Wednesday, March 26, 2014

Constitutional Contradictions

I’m as much of a fan of the Founding Fathers as anyone but I certainly realize they weren't perfect.  I believe they came up with the best guiding document for government in the history of the world.  But, like the Founders themselves, this document was not meant to be perfect.  What happens when the Constitution disagrees with itself?  I’m going to point out some examples and then hopefully convince you that it is more important to follow principles instead of laws, because principles are always true, while constitutions and laws can, and often do, get it wrong.

The Fifth Amendment to the United States Constitution states that “No person…shall be compelled in any criminal case to be a witness against himself”.  So basically people don’t have to testify against themselves.  That's good because it gets rid of some coercion!  But then in the Sixth Amendment it states that “the accused shall enjoy the right…to have compulsory process for obtaining witnesses in his favor”.  That means the court can force people to testify to defend the accused.  So, a witness can be forced to testify or else he will be guilty of contempt of court, which is a criminal offense.  Wait, when someone is accused of a crime, don’t they have the right to NOT testify?  This is a paradox and an appeal to the Constitution will not provide the answer. 

The Tenth Amendment reserves to the States or to the people, all powers that are not delegated to the federal government.  That effectively ensures the sovereignty of the States.  But then the Seventeenth Amendment abolished the practice of state legislatures electing US senators, completely removing the States from having a part in the federal government, an institution which was created by the States.  Now there is no recourse for the States when the federal government infringes on state sovereignty, except for federal courts, which are, of course, appointed by the federal government.  Additional confusion in this area comes from the Eleventh Amendment which bars individuals from suing States in which they do not reside, presumably because States are sovereign.  But isn't the Constitution the supreme law of the land?  More contradictions.

The Thirteenth Amendment abolished “slavery” and “involuntary servitude”.  Involuntary servitude is when one person is coerced to work for the financial benefit of another.  But then the Sixteenth Amendment and other parts of the Constitution grant Congress the power to tax various forms of wealth creation.  Taxation forces individuals to hand over their property to the government, effectively putting them into a form of involuntary servitude.  This is yet another contradiction in the United States Constitution.

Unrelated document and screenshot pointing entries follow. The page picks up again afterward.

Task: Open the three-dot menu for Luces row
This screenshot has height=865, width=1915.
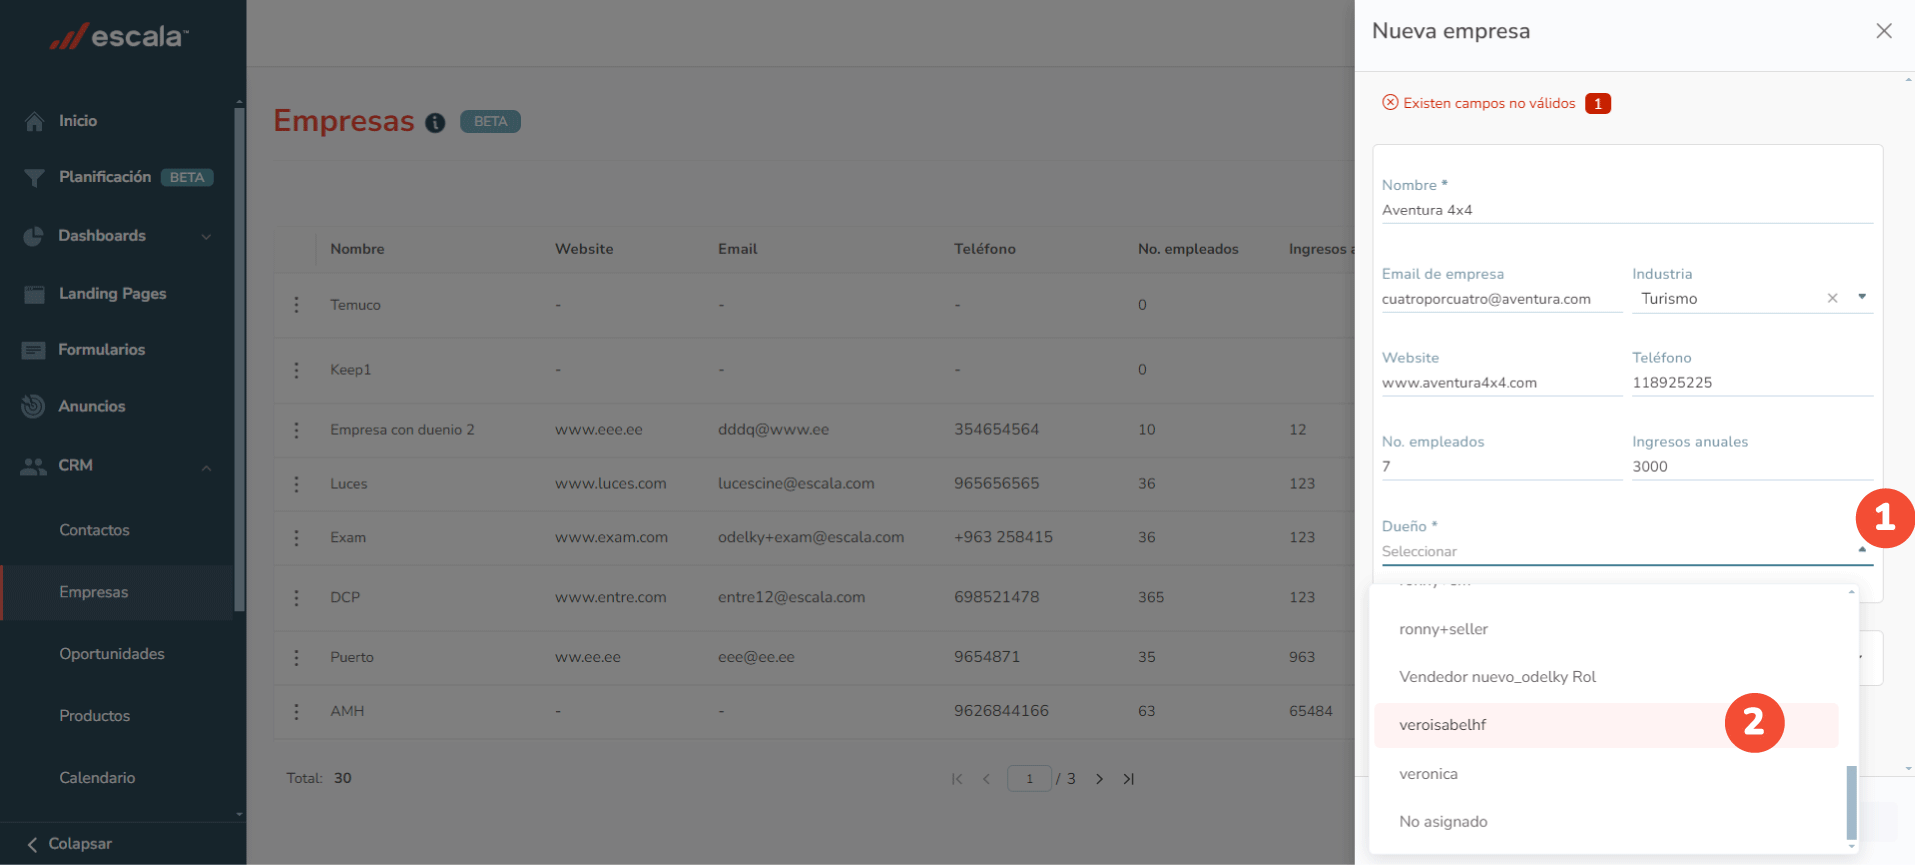Action: click(296, 484)
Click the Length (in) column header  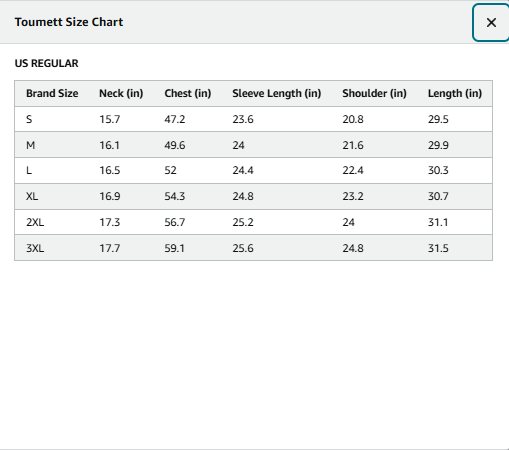[455, 93]
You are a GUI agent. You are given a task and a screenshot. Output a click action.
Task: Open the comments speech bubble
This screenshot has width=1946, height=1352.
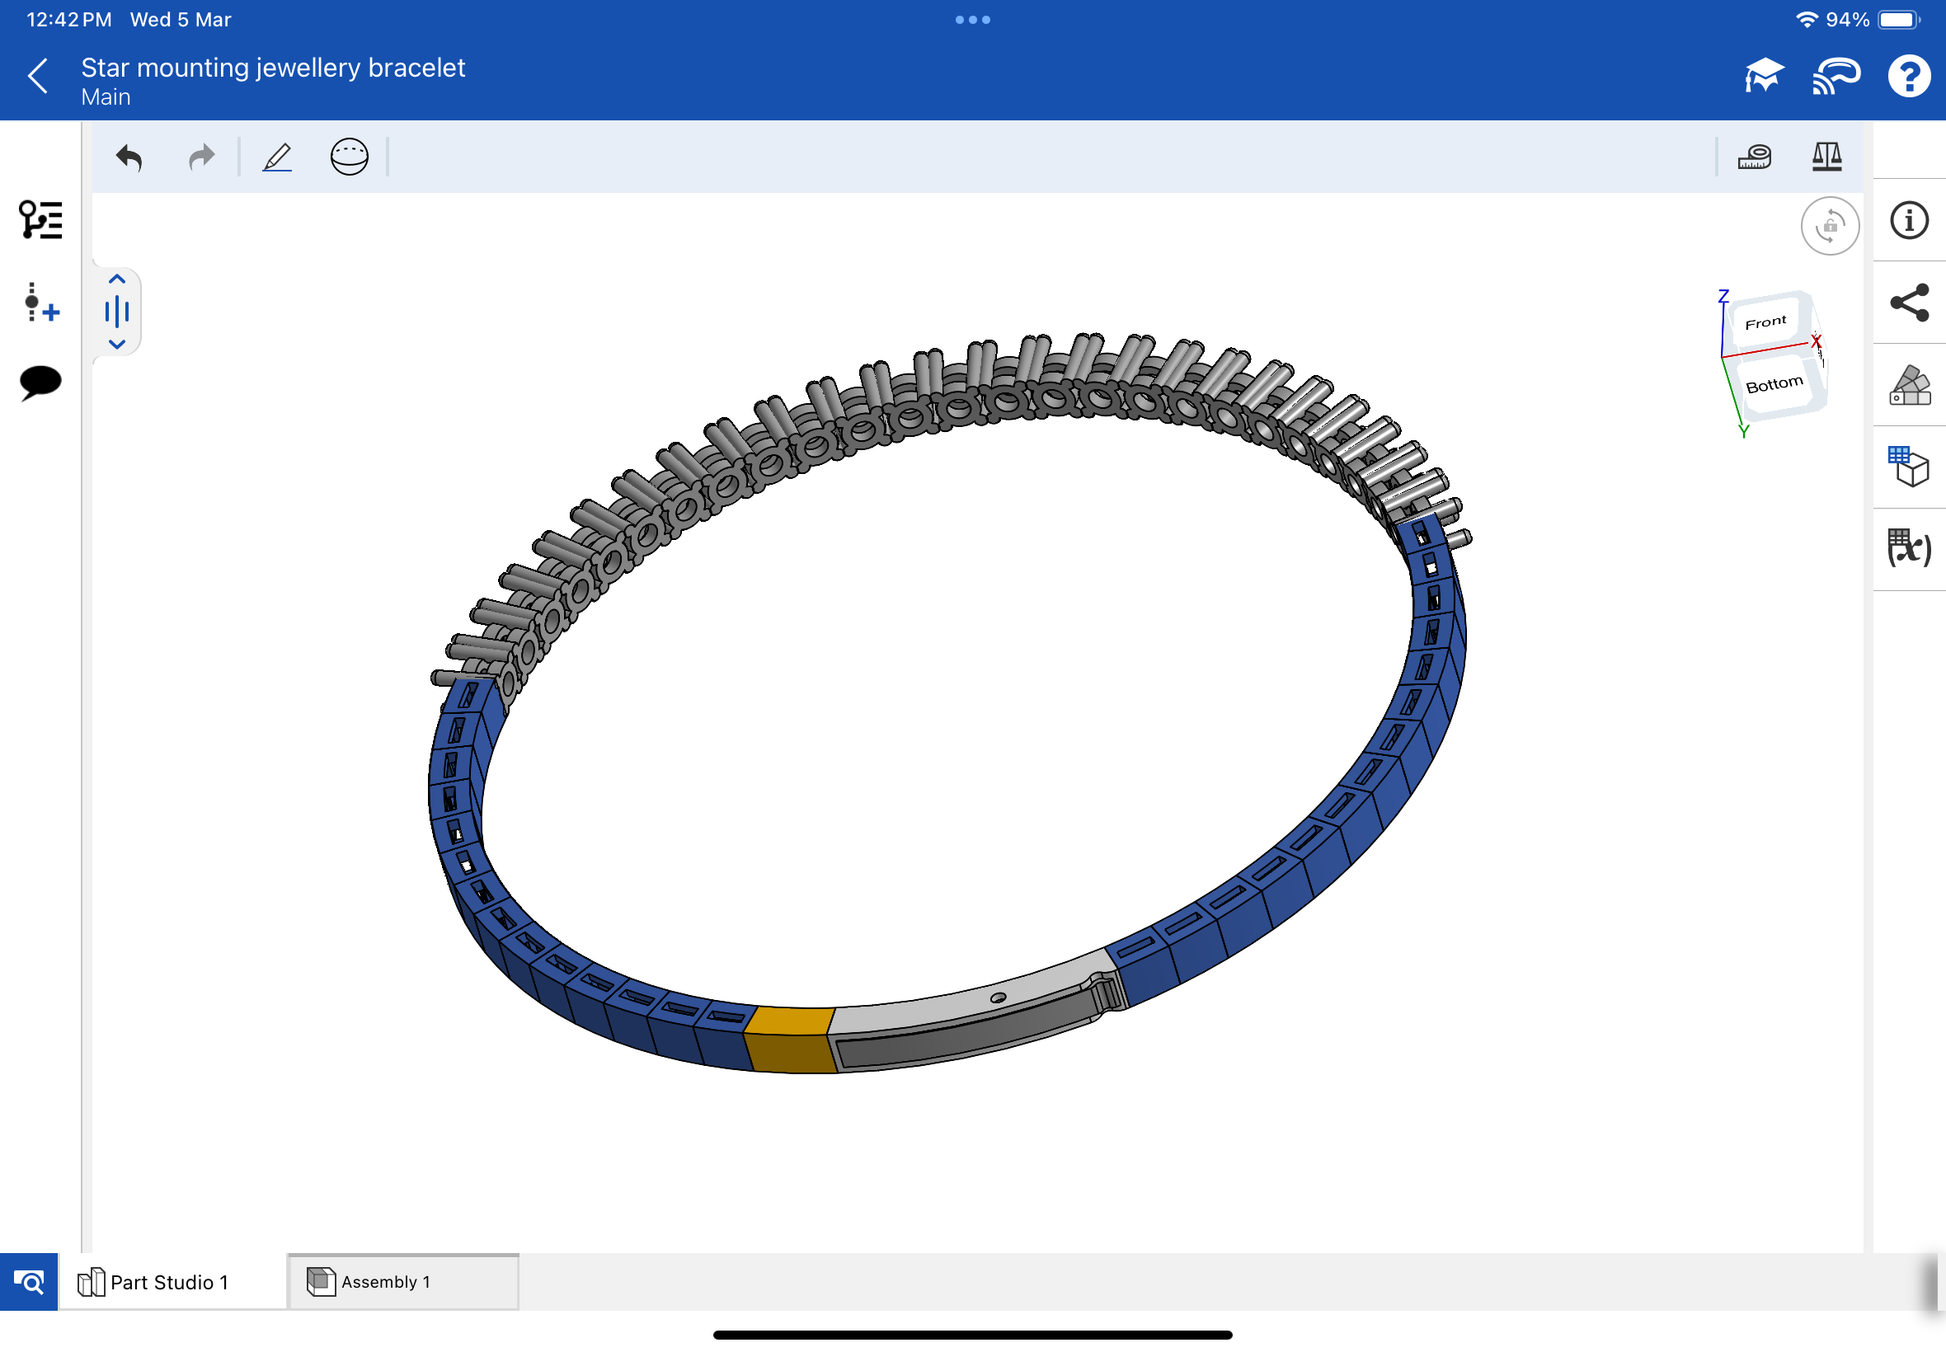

So, what are we to do when faced with these contradictions, whether they were created by the Founders or by later generations?  Should we just scrap the Constitution since it doesn't make sense?  No, not necessarily.  I encourage everyone to seek out the principles behind their beliefs, and when those principles have been identified, see if that is what you truly believe.  If so, let those principles guide you.  One of my guiding principles is the non-aggression principle.  That principle enables me to see what is right when the laws get it wrong.  No one has to study everything the Founders did to know what is right.  They weren't gods.  You just need to know correct principles and apply them consistently.